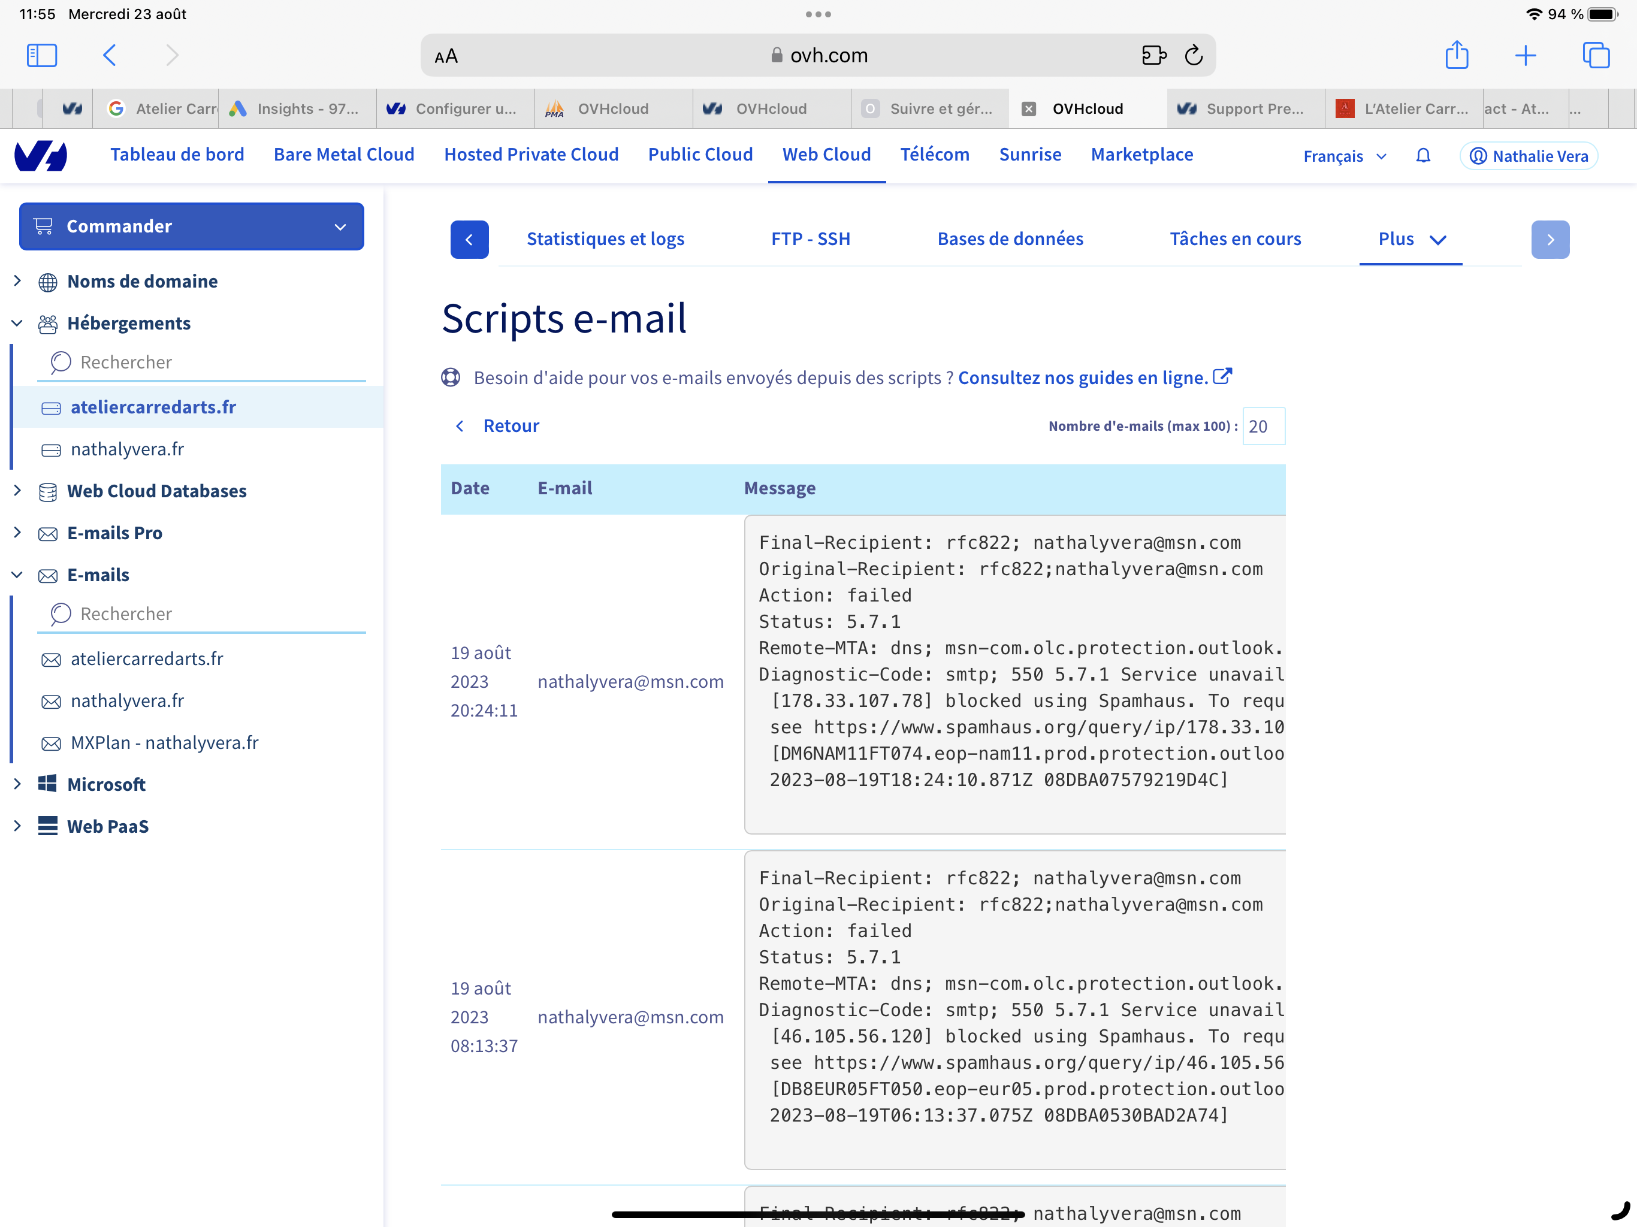Open the notifications bell icon
Image resolution: width=1637 pixels, height=1227 pixels.
point(1422,156)
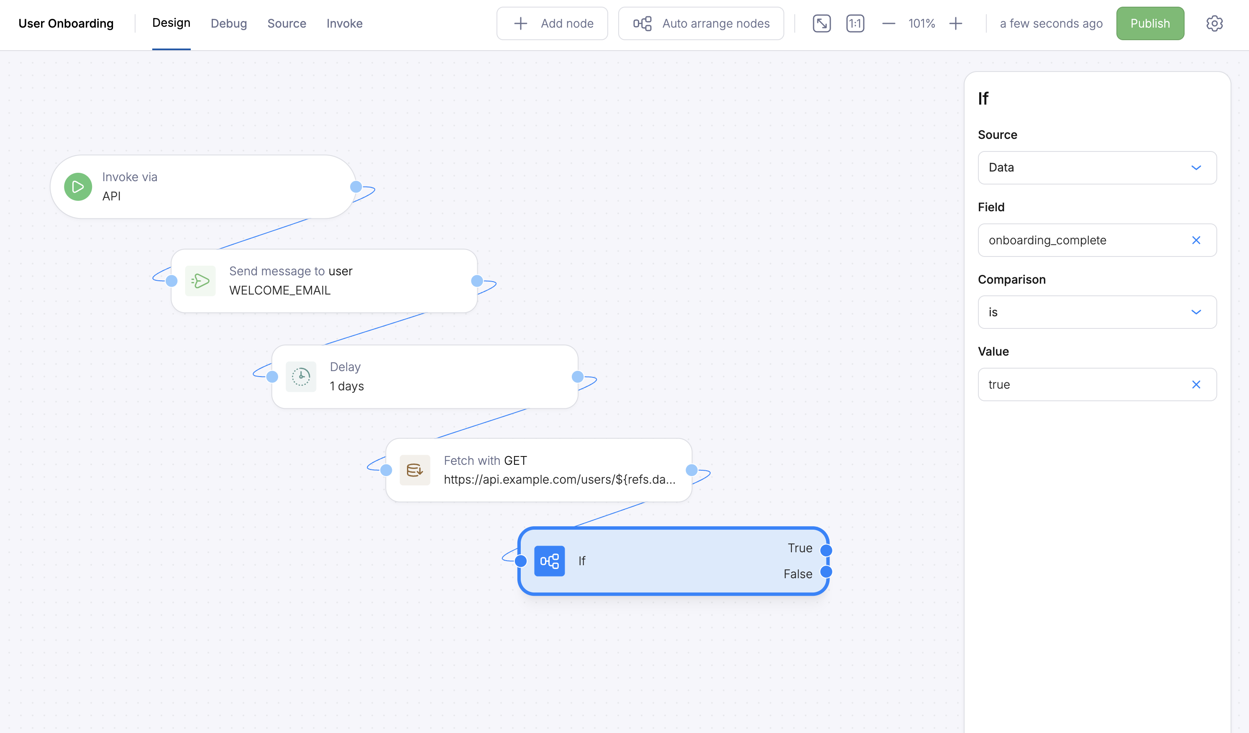Screen dimensions: 1249x733
Task: Switch to the Debug tab
Action: tap(228, 23)
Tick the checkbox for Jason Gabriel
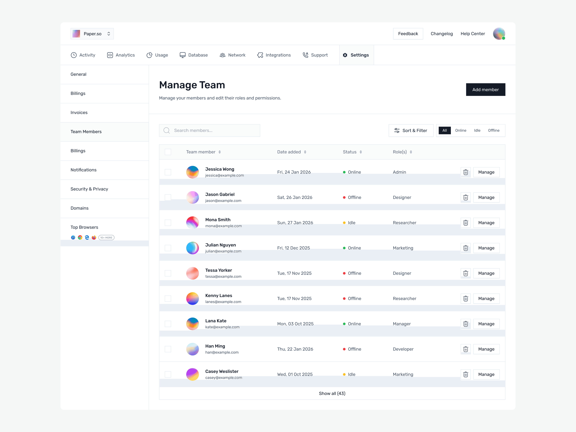Viewport: 576px width, 432px height. [x=168, y=197]
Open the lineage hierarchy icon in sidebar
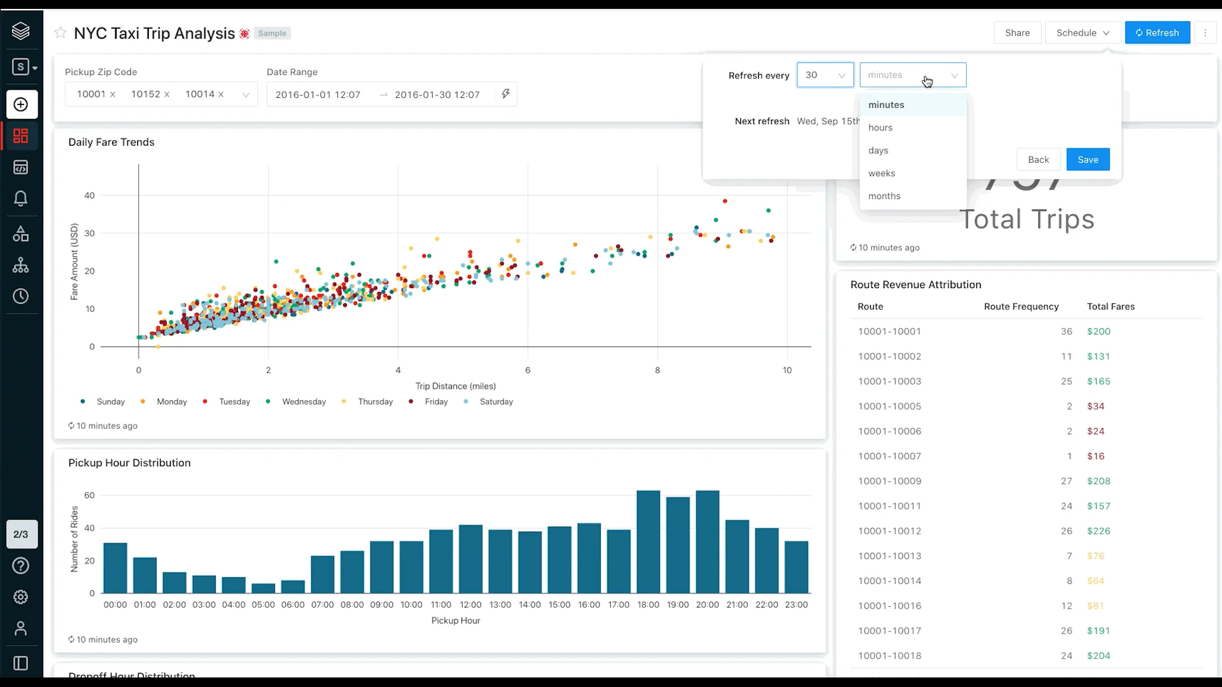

**Work to be completed:**
All lines from the one with "Tick the checkbox for Jason Gabriel" through the end of the records above must be reproduced exactly, both ends included, and the pictures must be left out.

**Answer:**
Tick the checkbox for Jason Gabriel
Viewport: 576px width, 432px height. [x=168, y=197]
Open the lineage hierarchy icon in sidebar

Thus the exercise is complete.